El suelo pélvico o perineo es una de las zonas más vulnerables durante el embarazo y el postparto. Como ya os hemos contado en otras ocasiones la zona perineal se compone de un conjunto de músculos elásticos que se encargan de cerrar la abertura inferior de la pelvis, además de sostener órganos como el útero, la vejiga y el recto. Para evitar posibles disfunciones la preparación debe iniciarse durante la gestación. Lo primero es identificar la zona que vamos a trabajar. Reconocer la musculatura pélvica nos ayudará en la labor de fortalecimiento. Al orinar puedes detener la orina, repitiendo la acción varias veces. De este modo podrás aislar los músculos implicados y trabajarlos de manera adecuada.

Durante el embarazo se recomienda practicar los ejercicios de Kegel, el masaje perineal durante las últimas semanas e incluso practicar actividades con yoga, Pilates o esferodinamia. Estas últimas ayudan a reforzar el tono de la musculatura pélvica.

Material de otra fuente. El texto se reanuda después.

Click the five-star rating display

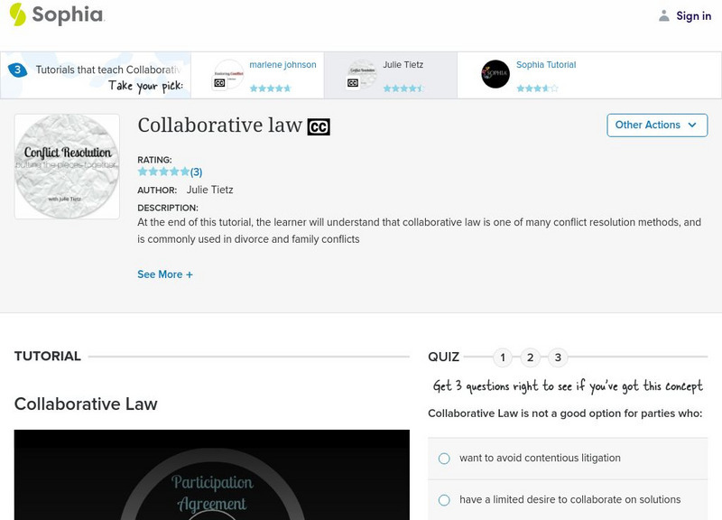162,170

El trabajo del suelo pélvico durante el embarazo contribuirá a que el parto no dañe en exceso la zona. Pero hay riesgos añadidos que no podemos controlar. Por ejemplo, un expulsivo largo, la episiotomía o el uso de instrumental para ayudar al nacimiento del bebé pueden provocar daños mayores. Si el trabajo durante el embarazo ha sido efectivo puede ocurrir que durante el postparto haya inconvenientes pero se irán solucionando con el paso del tiempo.

Los problemas más habituales con los que podemos enfrentarnos son:

  • Relaciones sexuales dolorosas
  • Incontinencia urinaria de urgencia (ganas de orinar que no podemos controlar)
  • Incontinencia urinaria por esfuerzo (provocadas al toser, estornudar, correr, saltar)
  •  En menor medida prolapsos de vejiga, útero o recto (descenso de estos órganos)

Para evitar estas complicaciones os proponemos tres medidas infalibles:

  • Continuar practicando, al igual que durante el embarazo, los ejercicios de Kegel.
  • Comenzar a utilizar conos vaginales o bolas chinas para conseguir recuperar el tono y fuerza muscular.
  • En caso de padecer una incontinencia grave u otros problemas añadidos consultar con un fisioterapeuta experto en postparto.

Con la práctica regular y un buen cuidado nuestro suelo pélvico se mantendrá firme y tonificado. ¿Y tú?, ¿cómo cuidaste tu suelo pélvico tras tu embarazo? Nos encantará conocer tu experiencia, por supuesto.